Proposition A Distraction From State’S Real Issues


Legislation sponsored this year by one of our opponents, Rep. Brenda Barton (R-Payson), appears on the Nov. 6 ballot as Proposition 120. It appears on the ballot even though Gov. Jan Brewer wisely vetoed the law on May 14 because she said it violated the U.S. Constitution.

The governor also said Arizona could not afford to manage an additional 23 million acres of federal land in a time of limited budgets.

The governor is correct.

In addition, because our opponents want to use Proposition 120 to force the sale of Arizona’s public lands to mining and timber companies, passage of the ballot measure will ultimately cost Rim Country residents access to public lands for recreation like camping, hunting, fishing, biking, four-wheeling, and other activities that define our quality of life.

The sale of this prime public land to private interests will also cause the state to lose billions of tourist dollars and thousands of tourism industry jobs.


Angela LeFevre


Doug Ballard

Proposition 120 is a distraction from the real issues that are most important to Rim Country voters.

My running mate, Doug Ballard, and I are running together as “The Jobs Team.” Finding ways to create jobs and improve the Arizona economy is our top priority.

We will work to make sure our state properly invests in improving necessary infrastructure, like repairing roads and bridges to make travel safe, expanding Internet bandwidth to rural areas and improving schools.

Making smart investments in public infrastructure will attract large employers to Arizona and create thousands of good-paying jobs with good benefits.
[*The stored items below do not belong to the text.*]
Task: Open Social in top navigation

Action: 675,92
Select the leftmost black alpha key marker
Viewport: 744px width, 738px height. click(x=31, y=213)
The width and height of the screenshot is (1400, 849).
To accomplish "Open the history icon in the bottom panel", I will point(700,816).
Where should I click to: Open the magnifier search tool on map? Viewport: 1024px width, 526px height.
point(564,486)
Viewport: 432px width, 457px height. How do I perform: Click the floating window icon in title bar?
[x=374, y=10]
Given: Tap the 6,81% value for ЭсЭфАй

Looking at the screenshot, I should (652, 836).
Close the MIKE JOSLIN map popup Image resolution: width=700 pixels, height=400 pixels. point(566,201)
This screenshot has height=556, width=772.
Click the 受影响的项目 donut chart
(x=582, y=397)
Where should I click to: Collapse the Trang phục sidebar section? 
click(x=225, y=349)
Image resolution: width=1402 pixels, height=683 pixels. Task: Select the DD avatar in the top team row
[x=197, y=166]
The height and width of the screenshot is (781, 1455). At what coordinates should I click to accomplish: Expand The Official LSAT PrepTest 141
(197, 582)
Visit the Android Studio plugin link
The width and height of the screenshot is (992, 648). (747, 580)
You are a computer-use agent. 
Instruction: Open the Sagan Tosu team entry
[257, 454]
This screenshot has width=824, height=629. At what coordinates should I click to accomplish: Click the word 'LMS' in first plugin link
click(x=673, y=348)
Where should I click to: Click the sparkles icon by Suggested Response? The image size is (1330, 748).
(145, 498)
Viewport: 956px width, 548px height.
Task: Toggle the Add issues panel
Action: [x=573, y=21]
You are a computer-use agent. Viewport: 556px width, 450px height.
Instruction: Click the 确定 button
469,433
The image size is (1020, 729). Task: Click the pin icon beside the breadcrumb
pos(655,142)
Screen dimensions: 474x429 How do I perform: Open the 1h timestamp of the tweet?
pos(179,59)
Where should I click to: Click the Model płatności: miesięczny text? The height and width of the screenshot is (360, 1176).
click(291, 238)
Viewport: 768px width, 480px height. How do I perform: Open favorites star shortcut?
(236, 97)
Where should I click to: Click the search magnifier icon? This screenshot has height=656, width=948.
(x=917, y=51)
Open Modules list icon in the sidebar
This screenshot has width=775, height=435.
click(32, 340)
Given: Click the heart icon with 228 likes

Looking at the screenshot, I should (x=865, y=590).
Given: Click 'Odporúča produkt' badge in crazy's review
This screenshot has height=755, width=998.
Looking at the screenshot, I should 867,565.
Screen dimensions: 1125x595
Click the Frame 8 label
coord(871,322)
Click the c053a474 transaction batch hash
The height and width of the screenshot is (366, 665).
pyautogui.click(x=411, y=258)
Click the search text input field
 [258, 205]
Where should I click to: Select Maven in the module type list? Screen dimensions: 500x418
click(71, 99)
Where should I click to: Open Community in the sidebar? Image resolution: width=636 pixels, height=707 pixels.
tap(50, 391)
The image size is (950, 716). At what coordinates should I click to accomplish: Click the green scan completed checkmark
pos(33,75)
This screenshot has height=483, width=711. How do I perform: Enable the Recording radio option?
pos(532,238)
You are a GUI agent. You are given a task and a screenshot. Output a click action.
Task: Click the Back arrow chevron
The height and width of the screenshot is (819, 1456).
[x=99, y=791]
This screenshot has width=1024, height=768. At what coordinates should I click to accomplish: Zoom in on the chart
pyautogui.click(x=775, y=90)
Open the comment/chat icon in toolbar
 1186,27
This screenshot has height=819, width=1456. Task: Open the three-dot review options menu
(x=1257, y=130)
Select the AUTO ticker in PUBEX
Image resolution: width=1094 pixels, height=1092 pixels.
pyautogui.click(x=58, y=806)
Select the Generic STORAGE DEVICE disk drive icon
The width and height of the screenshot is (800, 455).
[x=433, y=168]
We’re asking for your vote because we want to put an end to the extremism that resulted in $2 billion cut from the Arizona public education system since 2009. These cuts cost 6,000 teachers their jobs, increased class sizes to 40 students or more per classroom and closed dozens of schools across the state.

This year in Payson, for example, the school board was forced to lay off six teachers and the district was forced to struggle through another year with no money for textbooks, classroom supplies or computer software because of these harmful cuts. We will vote to end the Legislature’s shameful neglect of our public schools and to hold schools accountable for positive results.

Public education and jobs creation are two issues joined at the hip. We believe collaboration between public and private interests is one of the best ways to improve the Arizona public education system and create good-paying jobs.

We will reach across party lines to solve problems, not pick fights with the federal government over issues that won’t create a single job or improve public education for our children.

We’re asking for your help. To learn more, visit www. or www.


ALLAN SIMS 4 years, 4 months ago

I have used the national forest land along the rim to a considerable extent. And, I made the point that it is really Arizona land, not ‘Federal’ land as it has so often been classified.

Arizona is a sovereign state; and, as such, should have control of what constitutes a huge percentage of its territory.

The article above makes the point that Arizona can’t afford to care for the land, meaning that is a very valid reason for not wanting it ceded to the state. Consider for a moment that the Federal Gov’t is taxing us at rates higher than any other major country. Suppose the Feds credited a good chuck of that over-collected tax back to the state to administer those lands, as state lands? Then we could afford it. Or, consider that the Feds could drop our tax rate to compensate for a state increase in taxes, specifically designed for land management. Under either of those conditions (Possible only under a conservative Federal Gov’t, and totally impossible under the current regime) Arizona would be able to properly manage those lands. In so doing, it could maintain the benefits enjoyed by Arizonians and the nation at large, as they tour the greatest and most beautiful state in the Nation.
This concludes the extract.